[Records from a collection]
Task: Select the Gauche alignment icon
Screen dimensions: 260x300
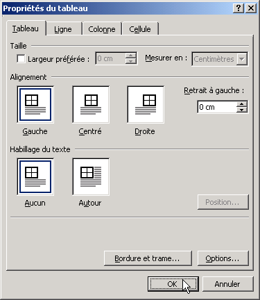Action: [35, 104]
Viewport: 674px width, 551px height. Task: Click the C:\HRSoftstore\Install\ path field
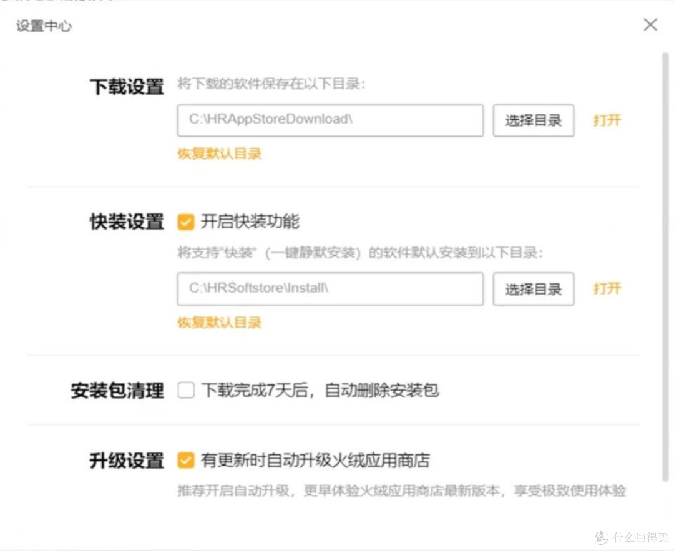(330, 288)
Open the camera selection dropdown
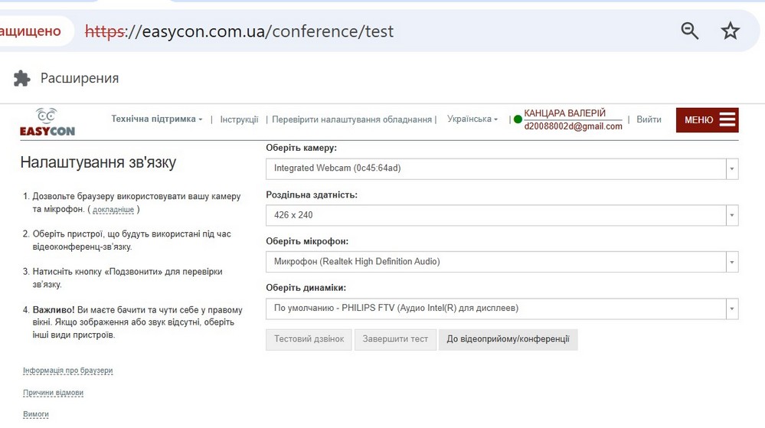 (x=502, y=168)
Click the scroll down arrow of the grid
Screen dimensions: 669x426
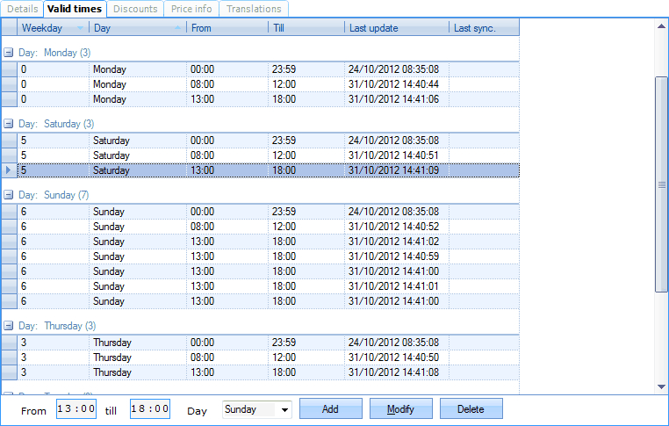pos(662,386)
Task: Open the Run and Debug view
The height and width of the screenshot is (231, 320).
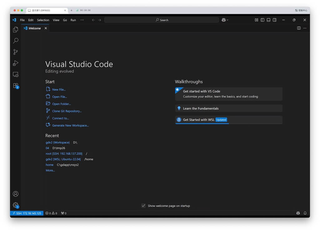Action: tap(16, 63)
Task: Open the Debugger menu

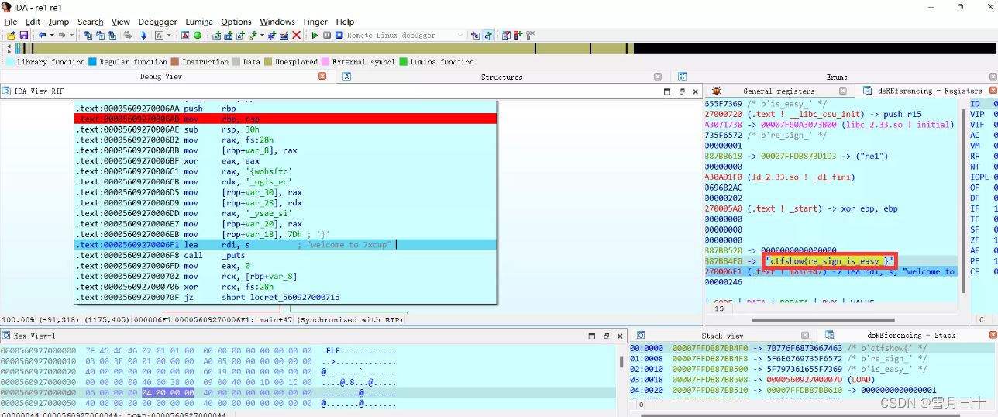Action: click(157, 22)
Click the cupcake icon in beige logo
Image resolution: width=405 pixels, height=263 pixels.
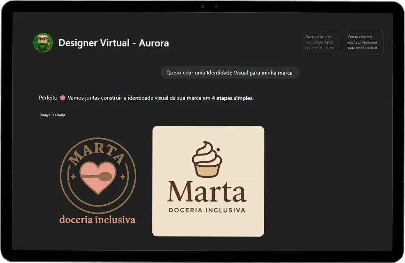point(207,160)
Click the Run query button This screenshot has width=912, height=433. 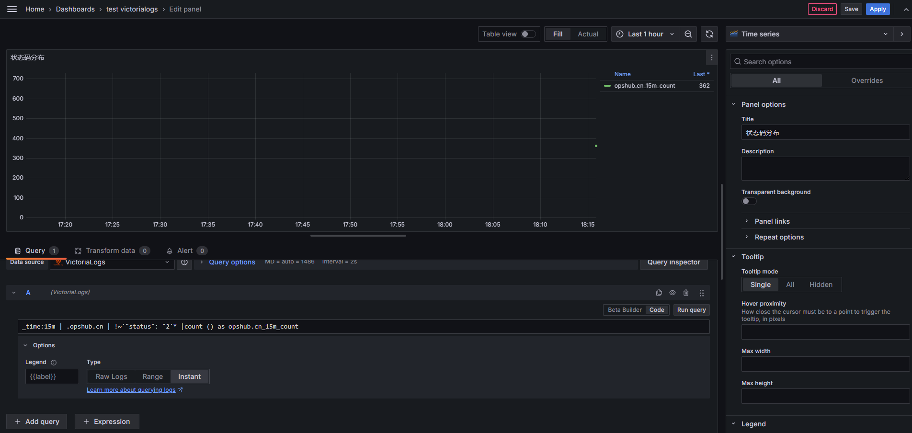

:: INSTRUCTIONS FOR THE TASK ::
Render all entries verbatim, excluding any pictures they hold.

:: ANSWER BOX ::
Task: Select the Gauche alignment icon
Screen dimensions: 260x300
Action: [35, 104]
Viewport: 674px width, 551px height. Task: Click the C:\HRSoftstore\Install\ path field
(330, 288)
Open the camera selection dropdown
 (x=502, y=168)
Click the scroll down arrow of the grid
Screen dimensions: 669x426
pos(662,386)
Task: Open the Run and Debug view
The height and width of the screenshot is (231, 320).
Action: tap(16, 63)
Task: Open the Debugger menu

Action: click(157, 22)
Click the cupcake icon in beige logo
Image resolution: width=405 pixels, height=263 pixels.
point(207,160)
Click the Run query button This screenshot has width=912, height=433. 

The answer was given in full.